Ramos has also given his massive platform to undocumented immigrants and children of undocumented immigrants to share their stories, like Astrid Silva and Karla Ortiz, and was also early to document the resurgence of hate groups in the Trump era.

His 2016 documentary on the rise of extremism was called “Hate Rising.” These days, hate is not just rising, it is surging. In just the past several days alone, a white man shot three Palestinian men simply going about their day in Vermont. The Council on American-Islamic Relations (CAIR), the nation’s largest Muslim civil rights and advocacy organization, has encouraged “law enforcement to file state and federal hate crime charges if the evidence confirms that anti-Palestinian racism motivated this attack.” 

Department of Homeland Security Secretary Alejandro Mayorkas has previously stated that “domestic violent extremism poses the greatest terrorism related threat to our homeland,” noting that when politicians repeat white nationalist conspiracy theories in particular it “fuels the threat landscape we encounter.” While the exact motivations behind the Vermont attacks remain unclear due to an ongoing investigation, past domestic terror attacks targeting Latinos and other marginalized groups – as well as the threats a second Trump term pose to these communities – makes Univision’s next steps crucial. 

Last week, America’s Voice was among more than 80 organizations urging Univision to adhere to higher journalistic standards. The country and Latino community are at risk of a fundamental and irreversible change should Trump be allowed back into the White House, which makes Univision’s decision to treat Trump with kid gloves all the more disturbing, groups said.

“The confidence bestowed on Univision is built on the understanding that the network is committed to telling the real story about Hispanics in the U.S. while adhering to the highest journalistic standards and reporting integrity, and doing what true journalists do best — speaking truth to power,” the letter stated. “This trust has been betrayed. It is beyond alarming to learn that Univision’s leadership is giving former president Donald Trump— the most anti-Latino and anti-immigrant president in modern American history— unquestioned access and allowed him to spread falsehoods unchecked.”

Criticism over the softball interview also came from Joaquin F. Blaya, a former president of Univision, who told MSNBC’s Rachel Maddow the segment was “basically a one-hour propaganda open space for former President Trump to say whatever he wanted to say.” Judd Legum of the Popular Information newsletter notes that the segment was engineered by Trump son-in-law Jared Kushner, who has a relationship with TelevisaUnivision Mexico CEO Bernardo Gómez.

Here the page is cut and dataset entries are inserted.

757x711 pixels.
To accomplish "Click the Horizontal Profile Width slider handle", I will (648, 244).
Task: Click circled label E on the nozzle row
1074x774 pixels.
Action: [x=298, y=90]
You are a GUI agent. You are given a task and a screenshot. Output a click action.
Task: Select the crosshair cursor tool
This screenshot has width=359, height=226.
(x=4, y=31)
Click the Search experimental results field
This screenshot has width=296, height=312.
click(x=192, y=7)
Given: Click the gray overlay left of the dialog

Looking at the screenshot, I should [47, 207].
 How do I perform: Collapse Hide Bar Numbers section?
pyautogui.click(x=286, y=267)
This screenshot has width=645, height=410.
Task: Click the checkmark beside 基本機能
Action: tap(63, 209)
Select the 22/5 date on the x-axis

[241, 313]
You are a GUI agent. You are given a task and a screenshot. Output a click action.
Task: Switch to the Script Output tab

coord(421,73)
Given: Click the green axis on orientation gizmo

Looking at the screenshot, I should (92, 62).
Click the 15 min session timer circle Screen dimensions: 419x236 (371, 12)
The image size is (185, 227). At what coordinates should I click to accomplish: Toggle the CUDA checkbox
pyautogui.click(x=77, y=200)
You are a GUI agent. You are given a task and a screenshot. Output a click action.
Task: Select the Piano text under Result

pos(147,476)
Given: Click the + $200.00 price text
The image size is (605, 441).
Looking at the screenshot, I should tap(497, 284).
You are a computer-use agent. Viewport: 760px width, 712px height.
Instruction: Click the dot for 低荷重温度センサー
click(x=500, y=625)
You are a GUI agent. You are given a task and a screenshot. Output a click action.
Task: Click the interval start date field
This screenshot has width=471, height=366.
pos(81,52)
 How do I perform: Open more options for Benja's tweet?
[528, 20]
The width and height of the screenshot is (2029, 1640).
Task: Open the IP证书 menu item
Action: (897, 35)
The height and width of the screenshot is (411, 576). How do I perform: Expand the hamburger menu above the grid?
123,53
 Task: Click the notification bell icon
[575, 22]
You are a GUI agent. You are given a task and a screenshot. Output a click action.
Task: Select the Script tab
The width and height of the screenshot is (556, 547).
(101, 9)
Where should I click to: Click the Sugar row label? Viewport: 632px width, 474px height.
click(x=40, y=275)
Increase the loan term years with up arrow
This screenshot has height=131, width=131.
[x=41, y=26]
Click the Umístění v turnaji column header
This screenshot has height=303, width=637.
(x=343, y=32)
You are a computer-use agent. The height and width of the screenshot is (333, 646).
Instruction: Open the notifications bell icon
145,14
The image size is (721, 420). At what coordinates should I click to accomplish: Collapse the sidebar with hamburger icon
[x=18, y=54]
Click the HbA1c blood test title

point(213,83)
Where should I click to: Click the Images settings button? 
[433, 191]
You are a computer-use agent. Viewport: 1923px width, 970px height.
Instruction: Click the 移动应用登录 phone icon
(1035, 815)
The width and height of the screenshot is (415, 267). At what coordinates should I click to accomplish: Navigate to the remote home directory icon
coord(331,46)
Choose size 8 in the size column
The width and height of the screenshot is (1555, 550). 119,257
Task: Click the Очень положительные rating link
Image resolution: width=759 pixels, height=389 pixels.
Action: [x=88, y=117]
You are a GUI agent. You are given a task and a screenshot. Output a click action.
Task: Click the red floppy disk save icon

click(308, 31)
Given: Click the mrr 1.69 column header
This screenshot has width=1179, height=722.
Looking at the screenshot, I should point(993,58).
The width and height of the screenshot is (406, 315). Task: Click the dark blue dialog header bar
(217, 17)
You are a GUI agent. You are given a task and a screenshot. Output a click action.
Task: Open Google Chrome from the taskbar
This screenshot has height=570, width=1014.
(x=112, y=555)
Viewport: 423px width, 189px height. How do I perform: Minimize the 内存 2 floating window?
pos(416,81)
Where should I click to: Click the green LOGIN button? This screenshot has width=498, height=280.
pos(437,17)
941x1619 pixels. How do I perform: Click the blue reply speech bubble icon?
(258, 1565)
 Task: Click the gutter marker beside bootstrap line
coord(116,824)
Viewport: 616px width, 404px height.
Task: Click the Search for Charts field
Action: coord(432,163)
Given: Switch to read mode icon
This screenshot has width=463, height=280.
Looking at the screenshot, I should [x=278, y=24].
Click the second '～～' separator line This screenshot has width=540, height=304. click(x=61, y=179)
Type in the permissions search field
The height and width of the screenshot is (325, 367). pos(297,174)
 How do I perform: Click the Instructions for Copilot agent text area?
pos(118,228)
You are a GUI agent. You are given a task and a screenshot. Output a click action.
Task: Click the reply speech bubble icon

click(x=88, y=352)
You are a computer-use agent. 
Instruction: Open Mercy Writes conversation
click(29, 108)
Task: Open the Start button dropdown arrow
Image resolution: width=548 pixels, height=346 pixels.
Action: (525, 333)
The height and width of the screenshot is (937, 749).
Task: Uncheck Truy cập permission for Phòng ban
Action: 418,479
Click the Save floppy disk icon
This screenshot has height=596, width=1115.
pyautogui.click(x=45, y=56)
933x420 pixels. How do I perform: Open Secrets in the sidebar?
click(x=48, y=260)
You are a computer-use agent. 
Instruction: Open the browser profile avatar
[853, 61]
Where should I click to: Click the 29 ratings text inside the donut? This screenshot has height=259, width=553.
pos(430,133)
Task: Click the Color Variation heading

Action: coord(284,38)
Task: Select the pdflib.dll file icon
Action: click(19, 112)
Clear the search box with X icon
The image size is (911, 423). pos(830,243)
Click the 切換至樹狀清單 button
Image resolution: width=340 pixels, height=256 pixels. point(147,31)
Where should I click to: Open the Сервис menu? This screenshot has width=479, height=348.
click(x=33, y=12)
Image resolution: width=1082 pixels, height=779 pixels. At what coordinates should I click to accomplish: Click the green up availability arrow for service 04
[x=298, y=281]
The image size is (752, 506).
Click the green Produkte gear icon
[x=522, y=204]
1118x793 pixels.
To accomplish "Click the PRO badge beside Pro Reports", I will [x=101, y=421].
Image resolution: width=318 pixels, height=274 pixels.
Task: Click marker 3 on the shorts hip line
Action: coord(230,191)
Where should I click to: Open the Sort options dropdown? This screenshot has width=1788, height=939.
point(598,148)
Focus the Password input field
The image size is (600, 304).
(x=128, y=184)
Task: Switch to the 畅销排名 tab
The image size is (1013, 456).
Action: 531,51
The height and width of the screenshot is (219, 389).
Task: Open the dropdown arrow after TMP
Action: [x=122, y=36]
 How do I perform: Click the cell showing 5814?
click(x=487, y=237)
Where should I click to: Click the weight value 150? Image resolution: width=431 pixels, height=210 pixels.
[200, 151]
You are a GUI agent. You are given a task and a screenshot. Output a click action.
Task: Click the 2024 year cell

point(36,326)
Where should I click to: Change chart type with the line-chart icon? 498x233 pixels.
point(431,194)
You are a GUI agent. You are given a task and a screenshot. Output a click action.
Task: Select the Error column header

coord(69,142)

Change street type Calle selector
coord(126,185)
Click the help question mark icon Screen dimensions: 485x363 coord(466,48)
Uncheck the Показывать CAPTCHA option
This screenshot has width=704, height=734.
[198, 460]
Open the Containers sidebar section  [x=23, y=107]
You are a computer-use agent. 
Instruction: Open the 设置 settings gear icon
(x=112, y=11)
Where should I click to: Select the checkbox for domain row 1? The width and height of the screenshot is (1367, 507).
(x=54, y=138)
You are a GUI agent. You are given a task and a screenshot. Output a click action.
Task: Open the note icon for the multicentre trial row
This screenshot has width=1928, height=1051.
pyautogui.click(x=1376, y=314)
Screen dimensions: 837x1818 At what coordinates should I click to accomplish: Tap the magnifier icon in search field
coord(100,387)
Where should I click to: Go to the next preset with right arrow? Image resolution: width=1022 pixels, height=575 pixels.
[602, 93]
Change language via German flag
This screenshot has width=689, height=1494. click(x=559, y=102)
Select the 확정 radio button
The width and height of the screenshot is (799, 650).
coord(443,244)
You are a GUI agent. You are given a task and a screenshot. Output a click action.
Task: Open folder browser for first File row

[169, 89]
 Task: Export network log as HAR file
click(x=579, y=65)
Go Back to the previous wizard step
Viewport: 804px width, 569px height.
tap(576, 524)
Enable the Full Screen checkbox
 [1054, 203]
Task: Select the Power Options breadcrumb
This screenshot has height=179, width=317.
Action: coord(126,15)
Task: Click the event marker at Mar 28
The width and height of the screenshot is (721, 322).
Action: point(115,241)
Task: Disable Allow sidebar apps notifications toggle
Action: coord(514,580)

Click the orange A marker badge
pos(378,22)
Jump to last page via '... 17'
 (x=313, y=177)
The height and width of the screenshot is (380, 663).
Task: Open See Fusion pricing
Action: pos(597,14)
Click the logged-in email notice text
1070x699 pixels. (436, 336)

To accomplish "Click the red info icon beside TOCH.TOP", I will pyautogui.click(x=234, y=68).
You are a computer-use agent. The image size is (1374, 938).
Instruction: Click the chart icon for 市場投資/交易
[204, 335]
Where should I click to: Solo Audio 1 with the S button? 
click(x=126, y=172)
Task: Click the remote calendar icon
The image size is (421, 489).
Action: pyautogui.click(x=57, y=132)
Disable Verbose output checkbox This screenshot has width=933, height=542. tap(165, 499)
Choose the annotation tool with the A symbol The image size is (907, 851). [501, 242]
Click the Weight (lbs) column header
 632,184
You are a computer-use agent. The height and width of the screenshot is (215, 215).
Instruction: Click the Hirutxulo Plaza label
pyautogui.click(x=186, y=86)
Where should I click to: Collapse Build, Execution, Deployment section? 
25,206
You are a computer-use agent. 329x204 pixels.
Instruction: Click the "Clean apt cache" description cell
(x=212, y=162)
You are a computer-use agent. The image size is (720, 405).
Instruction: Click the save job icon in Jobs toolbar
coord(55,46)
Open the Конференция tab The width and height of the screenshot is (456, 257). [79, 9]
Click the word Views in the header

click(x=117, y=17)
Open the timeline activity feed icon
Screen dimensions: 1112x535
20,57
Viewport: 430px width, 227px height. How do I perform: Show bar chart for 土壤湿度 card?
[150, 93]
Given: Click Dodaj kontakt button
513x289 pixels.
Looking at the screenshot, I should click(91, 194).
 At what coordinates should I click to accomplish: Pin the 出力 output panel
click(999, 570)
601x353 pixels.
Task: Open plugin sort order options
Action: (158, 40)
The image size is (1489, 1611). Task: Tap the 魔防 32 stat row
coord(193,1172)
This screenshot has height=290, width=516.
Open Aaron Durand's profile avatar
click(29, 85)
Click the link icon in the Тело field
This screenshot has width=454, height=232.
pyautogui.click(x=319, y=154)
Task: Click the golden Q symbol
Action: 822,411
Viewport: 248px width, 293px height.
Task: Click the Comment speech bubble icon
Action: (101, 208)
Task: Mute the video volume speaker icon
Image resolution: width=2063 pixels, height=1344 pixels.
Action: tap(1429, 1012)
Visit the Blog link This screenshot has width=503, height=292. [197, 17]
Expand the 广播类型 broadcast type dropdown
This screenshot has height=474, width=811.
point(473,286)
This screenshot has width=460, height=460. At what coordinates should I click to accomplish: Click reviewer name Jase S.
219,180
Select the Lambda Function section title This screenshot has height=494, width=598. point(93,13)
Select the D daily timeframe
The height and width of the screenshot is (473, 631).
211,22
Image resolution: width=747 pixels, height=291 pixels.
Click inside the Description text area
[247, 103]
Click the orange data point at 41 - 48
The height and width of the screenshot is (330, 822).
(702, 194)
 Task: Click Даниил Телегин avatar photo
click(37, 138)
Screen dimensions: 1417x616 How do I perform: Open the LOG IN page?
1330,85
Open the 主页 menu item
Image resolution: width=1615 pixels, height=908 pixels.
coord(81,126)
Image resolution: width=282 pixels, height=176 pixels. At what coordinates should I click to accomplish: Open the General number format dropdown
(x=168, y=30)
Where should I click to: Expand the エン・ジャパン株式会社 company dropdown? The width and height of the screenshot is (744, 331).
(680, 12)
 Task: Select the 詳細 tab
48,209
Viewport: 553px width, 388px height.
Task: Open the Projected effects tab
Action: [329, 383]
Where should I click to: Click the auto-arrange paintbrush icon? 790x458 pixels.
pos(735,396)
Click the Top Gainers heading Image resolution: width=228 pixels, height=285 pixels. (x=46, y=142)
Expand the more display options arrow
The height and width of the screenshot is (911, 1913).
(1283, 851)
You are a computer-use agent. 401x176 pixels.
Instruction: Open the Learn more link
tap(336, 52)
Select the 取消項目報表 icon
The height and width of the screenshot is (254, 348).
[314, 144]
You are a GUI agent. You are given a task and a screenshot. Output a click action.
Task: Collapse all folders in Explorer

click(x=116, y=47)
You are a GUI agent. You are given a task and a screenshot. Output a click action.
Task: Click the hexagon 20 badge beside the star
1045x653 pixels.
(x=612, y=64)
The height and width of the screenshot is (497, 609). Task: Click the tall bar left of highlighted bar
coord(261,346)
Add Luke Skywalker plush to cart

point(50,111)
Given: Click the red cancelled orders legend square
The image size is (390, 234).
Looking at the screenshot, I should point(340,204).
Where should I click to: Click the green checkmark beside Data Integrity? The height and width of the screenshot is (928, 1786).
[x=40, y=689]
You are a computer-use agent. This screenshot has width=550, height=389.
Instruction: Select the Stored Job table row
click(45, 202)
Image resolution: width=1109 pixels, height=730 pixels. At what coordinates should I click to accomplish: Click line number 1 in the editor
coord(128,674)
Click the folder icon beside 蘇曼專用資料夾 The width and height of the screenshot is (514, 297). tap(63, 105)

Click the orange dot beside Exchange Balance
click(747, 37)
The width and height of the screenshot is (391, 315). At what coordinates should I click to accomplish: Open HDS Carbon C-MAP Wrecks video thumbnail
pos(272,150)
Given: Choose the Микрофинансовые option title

TelevisaUnivision owns Univision. 

\Disturbingly, Univision has continued to promote the lie that Trump has softened on Latinos and immigration, even as he’s promised an unprecedented assault on undocumented immigrants and their U.S. citizen children, and has even gone as far as echoing the language of Adolf Hitler and Benito Mussolini. “In just the last few days, Trump has said, if he returns office, he’s gonna go after all those who oppose him and wipe out what he called the vermin, quote, the vermin in America — a specific phrase with a specific meaning,” President Joe Biden responded in remarks reported by NBC News. “It echoes language you heard in Nazi Germany in the ’30s. And it isn’t even the first time.”

“Democracy is something that must be defended every day,” Ramos continued. “And for journalists, the way to do that is to ask questions. Even if it hurts. Even if it makes someone uncomfortable. Silence almost never makes for good journalism.”